Tenants are not only shown the ‘tricks and hacks’ they can use to stop you being able to gain possession (no matter how much they haven’t paid in rent) but also (because there is money in it for all of these organisations one way or another) how to hit you the landlord with Rent Repayments Orders for a full years’ rent and various other forms of compensation claim.

This is a recent tenant education campaign issued by the Tenants Union:

During the COVID-19 crisis the government suspended section 21 evictions. Now, under pressure from the landlord lobby, they are planning on lifting this suspension. This means hundreds of thousands of tenants will now be at risk of ‘no fault’ section 21 evictions.

We need the government to end Section 21, to protect tenants from eviction, but in the here and now, there are a number of tricks a tenant can use to throw out a section 21 on procedural grounds. So when you get a Section 21 – don’t panic.
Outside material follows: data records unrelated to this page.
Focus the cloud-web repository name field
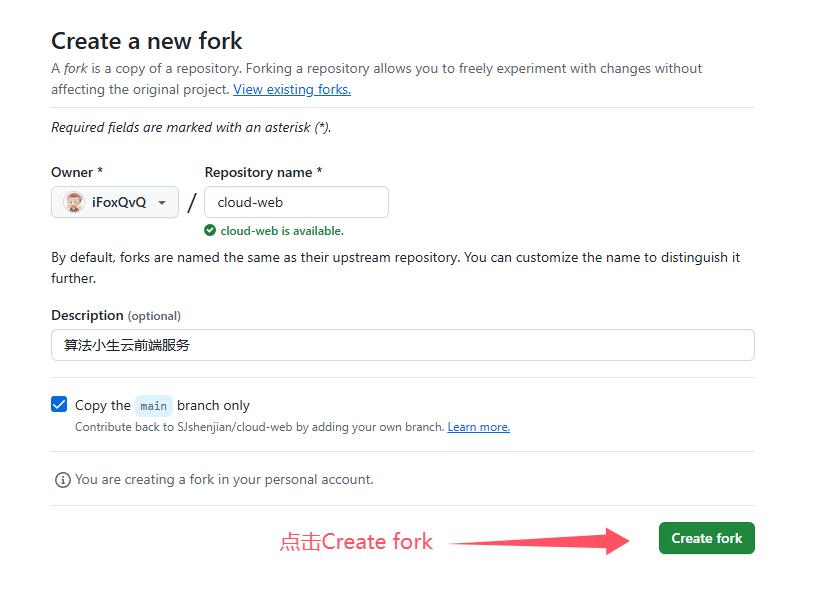The width and height of the screenshot is (813, 591). click(296, 202)
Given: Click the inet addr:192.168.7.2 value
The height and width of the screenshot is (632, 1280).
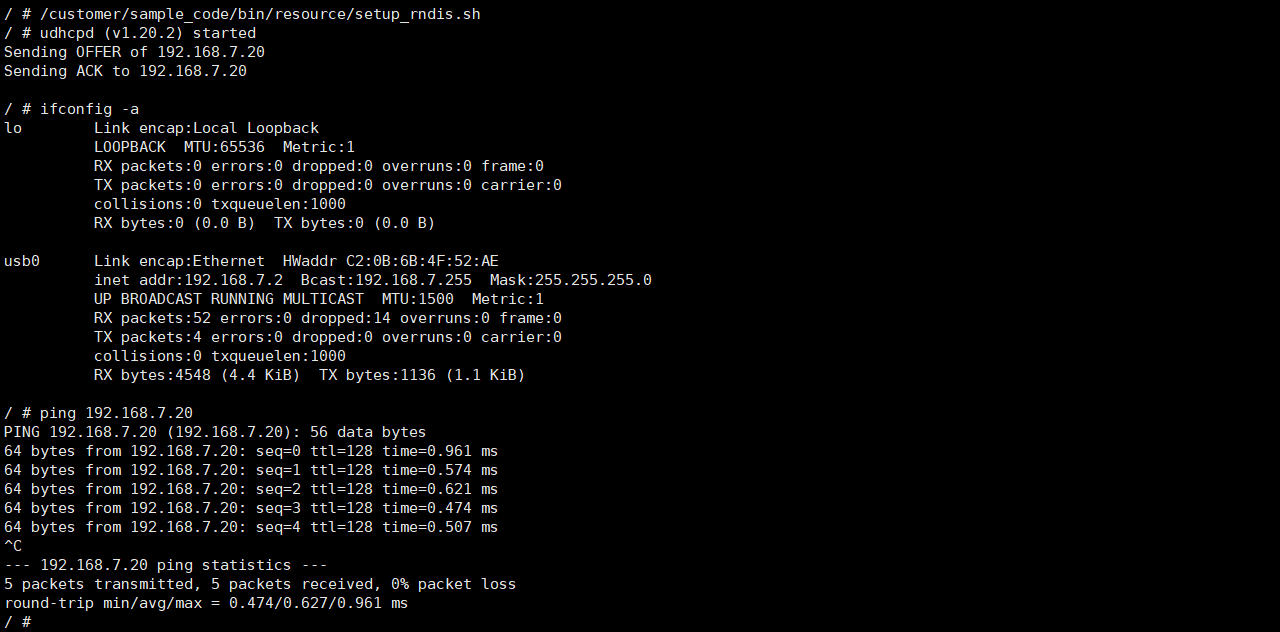Looking at the screenshot, I should point(188,280).
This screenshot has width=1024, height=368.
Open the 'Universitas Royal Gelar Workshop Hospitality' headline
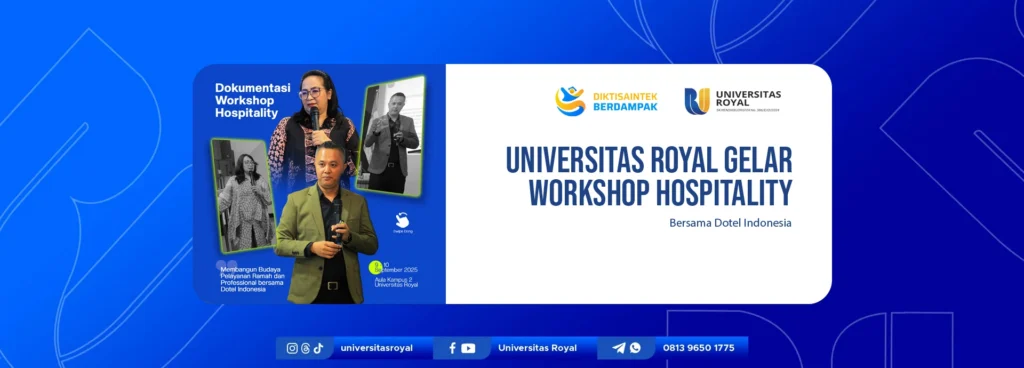649,177
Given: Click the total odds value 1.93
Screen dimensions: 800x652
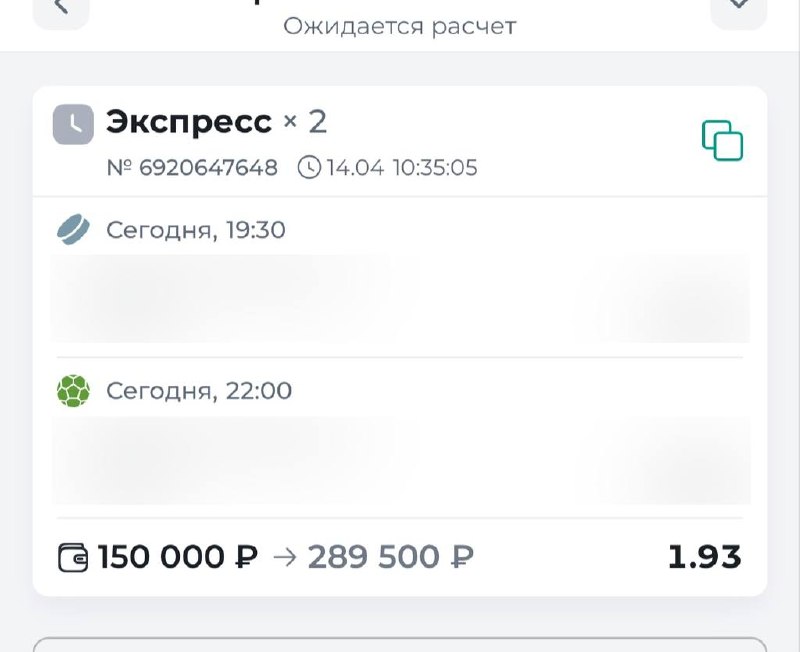Looking at the screenshot, I should [x=704, y=557].
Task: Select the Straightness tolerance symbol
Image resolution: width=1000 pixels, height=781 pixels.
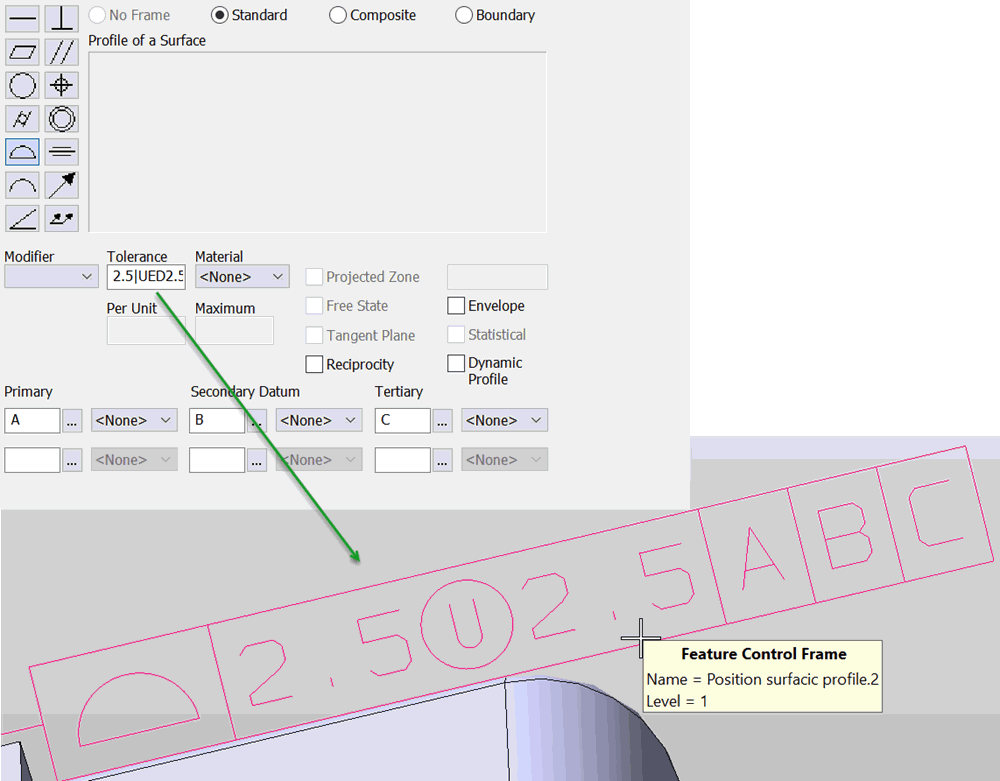Action: point(21,18)
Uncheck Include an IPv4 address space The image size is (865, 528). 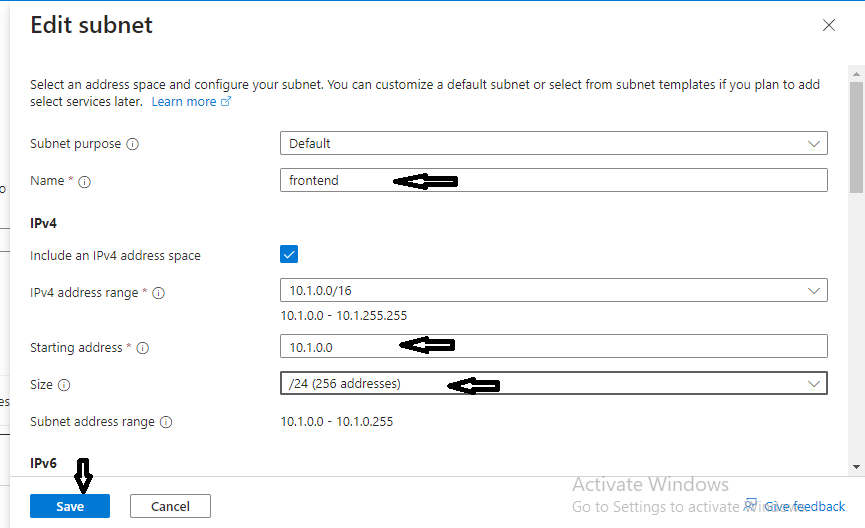(289, 255)
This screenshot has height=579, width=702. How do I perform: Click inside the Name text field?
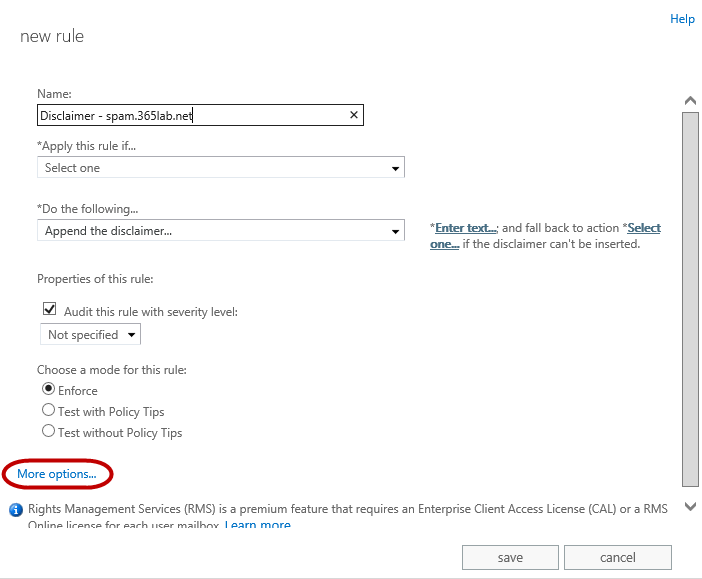point(190,115)
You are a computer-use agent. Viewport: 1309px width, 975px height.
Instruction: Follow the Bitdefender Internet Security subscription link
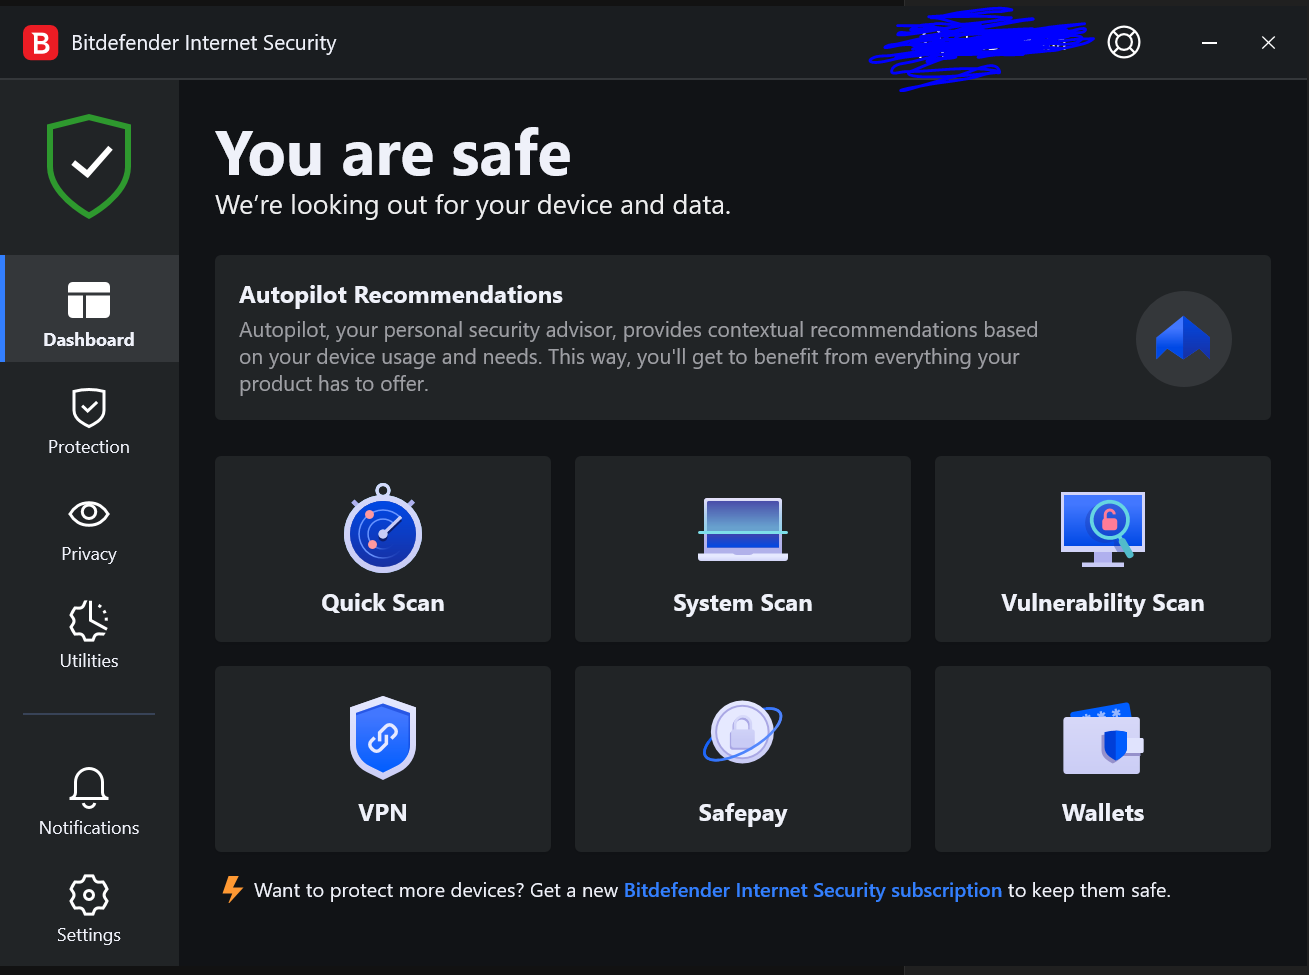click(812, 890)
Landlords often fail to issue the notice correctly. If any of the below hold, it’s grounds for an instant throwing out of the eviction notice.

  1. Deposit defence

If when you paid your deposit, your landlord didn’t protect it within 30 days of your tenancy starting and inform you in writing, then they are unable to issue a section 21 eviction notice, unless they return it to you.

Additionally, if they did protect it within 30 days but didn’t give you the prescribed information then they can’t issue you an eviction until they have. Has your landlord provided you with clear info on where your deposit is held, how it is protected and how you get it back at the end of your tenancy? That information can be found here.

If you’re unsure whether it is protected, check on one of the three protection scheme’s websites or give them a ring. The three schemes are mydeposits.co.uk, depositprotection.com and tenancydepositsscheme.com.

  1. Licence defence

If you live in a house of multiple occupancy (HMO) with 5 or more people not of the same family sharing bathrooms, kitchens or toilets, then the landlord needs a licence. If they don’t, they can’t issue a section 21.

Additionally – you might be living in an area where Selective Landlord Licensing has been brought in. If you have, then your landlord needs to be licensed, otherwise they can’t issue a section 21 either.

To check if your landlord is licensed, head over to your council website.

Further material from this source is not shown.